METHODS Retinal pericytes were exposed to clinical (SBCMV) and lab strains of HCMV; infectivity was analyzed by microscopy, immunofluorescence and qRT-PCR (reverse transcription polymerase chain reaction). Cytokine expression was examined by Luminex assay. Recombinant HCMV-GPF was used to examine viral replication kinetics. A Tricell culture model of the inner blood-retinal barrier (IBRB) was examined for cell type infectivity using immunohistochemistry.

RESULTS Retinal pericytes expressed the biomarker neuron-glial antigen 2. Antigenic expression profiles for several cytoskeletal, cell adhesion and inflammatory proteins were shared by both retinal and brain pericytes. Infected pericytes showed cytomegalic cytopathology and expressed mRNAs for the major immediate protein (MIE) and HCMV phosphorylated envelop protein 65. qRT-PCR analysis showed full lytic replication of HCMV in retinal pericytes. Pericytes exposed to SBCMV for 9 days expressed higher levels of vascular endothelial cell growth factor mRNA compared to controls. Luminex analysis of supernatants from SBCMV-infected retinal pericytes had increased levels of macrophage inflammatory protein-1α, beta-2 microglobulin (B2-m), matrix metalloproteinase-3 and -9 (MMP3/9), and lower levels of IL-6 and IL-8 compared to controls.
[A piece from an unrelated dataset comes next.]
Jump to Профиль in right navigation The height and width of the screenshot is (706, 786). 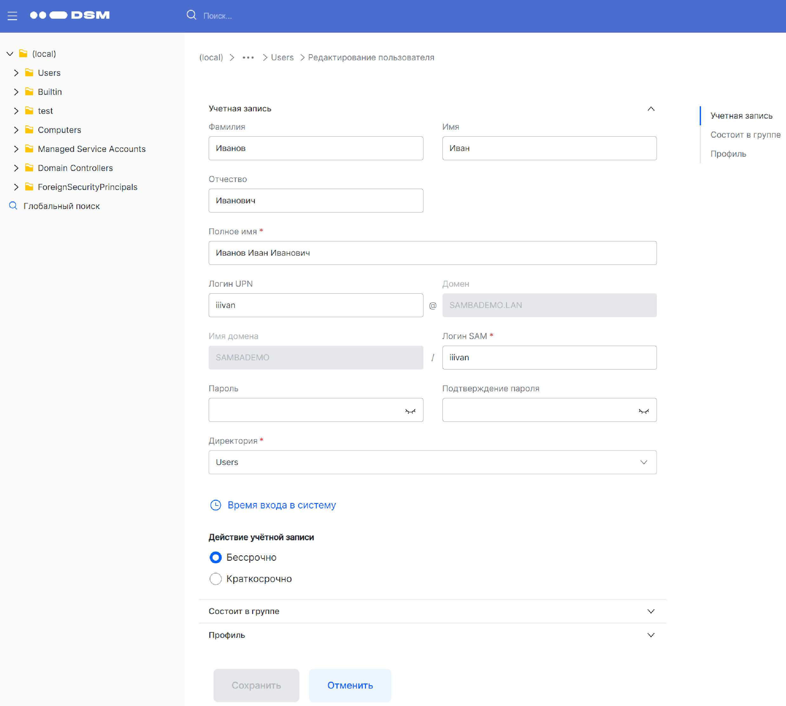(728, 154)
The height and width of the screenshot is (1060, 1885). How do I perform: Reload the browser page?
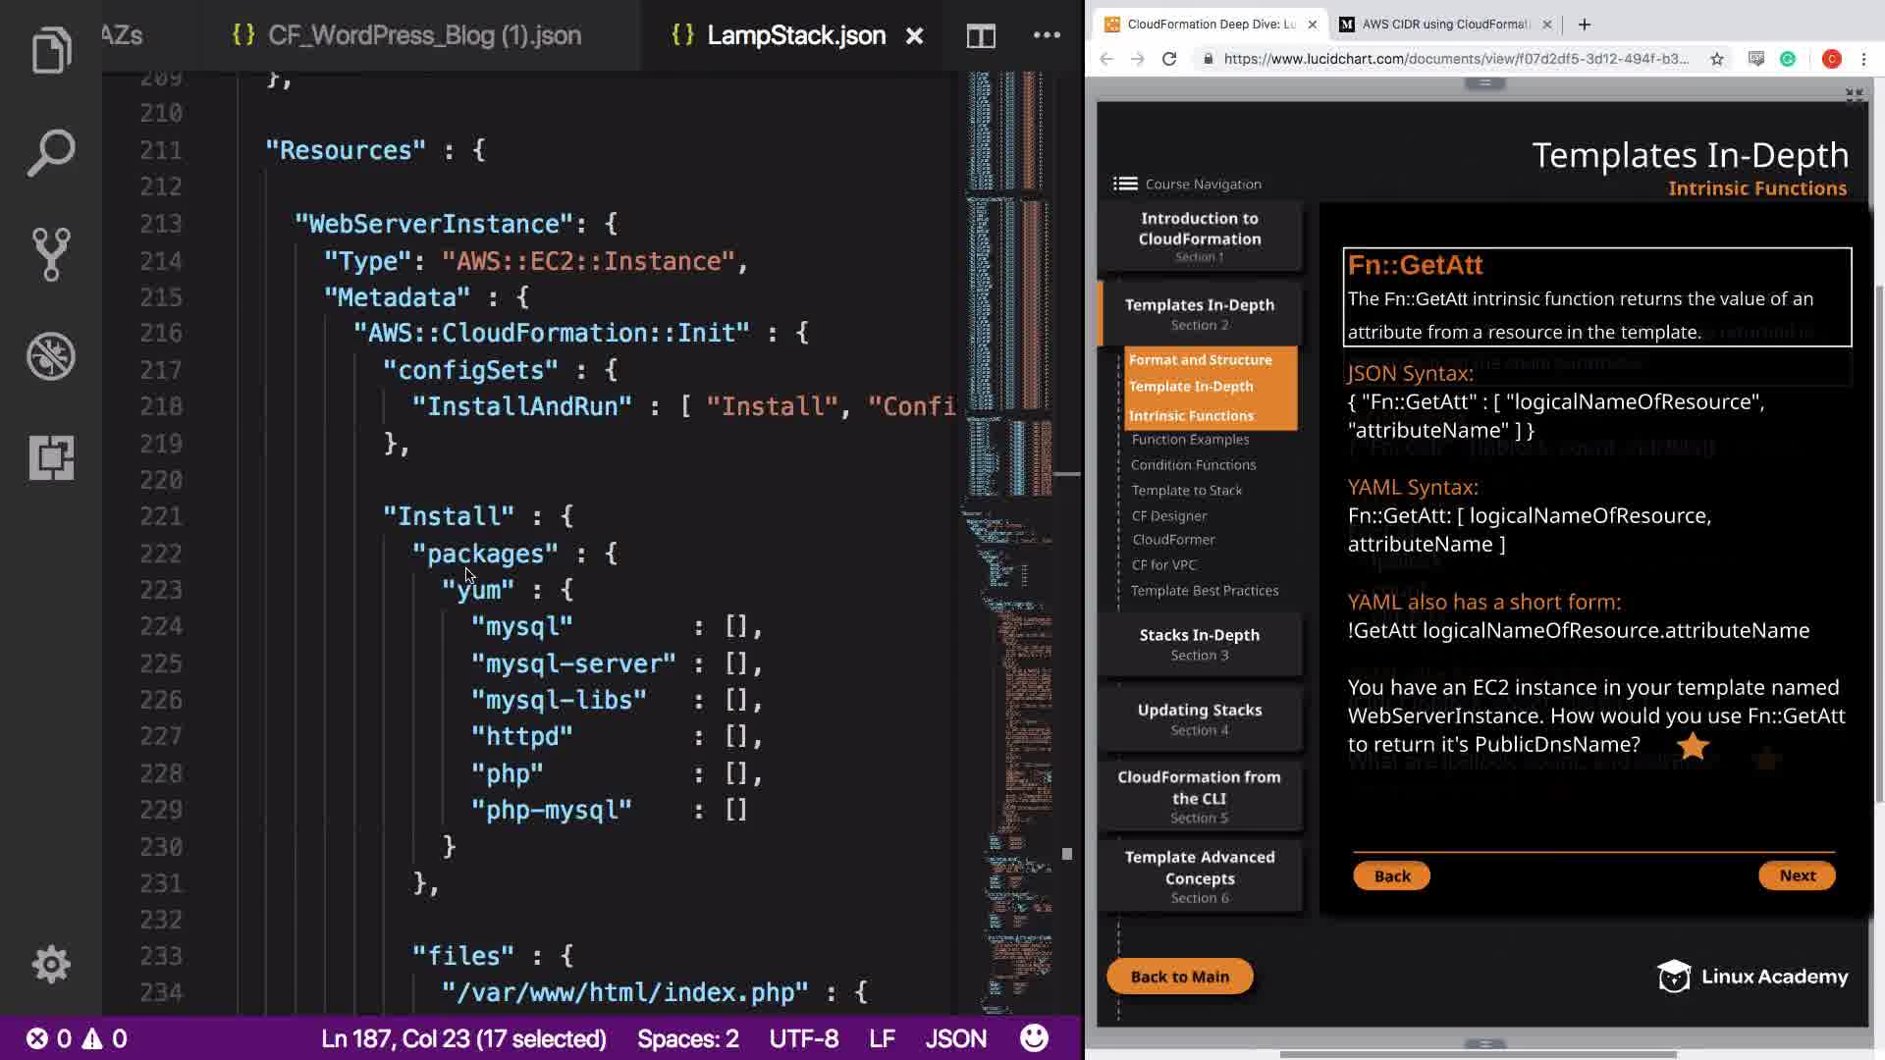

At 24 hours post infection, pericytes expressed higher levels of IL-8, TIMP-1 (tissue inhibitor of metalloproteinase-1), and RANTES (regulated upon activation normal T cell-expressed and presumably secreted) but lower levels of MMP9. Time course analysis showed that both brain and retinal pericytes were more permissive for HCMV infection than other cellular components of the BBB (blood-brain barrier) and IBRB. Using a Tricell culture model of the IBRB (retinal endothelial, pericytes, Müller cells), retinal pericytes were most permissive for SBCMV infection. SBCMV infection of this IBRB Tricell mixture for 96 hours resulted in increased levels of IL-6, MMP9, and stem cell factor with a concomitant decrease in granulocyte-macrophage colony-stimulating factor and TNF-alpha.

CONCLUSION In retinal pericytes, HCMV induces proinflammatory and angiogenic cytokines. In the IBRB, pericytes likely serve as an amplification reservoir which contributes to retinal inflammation and angiogenesis.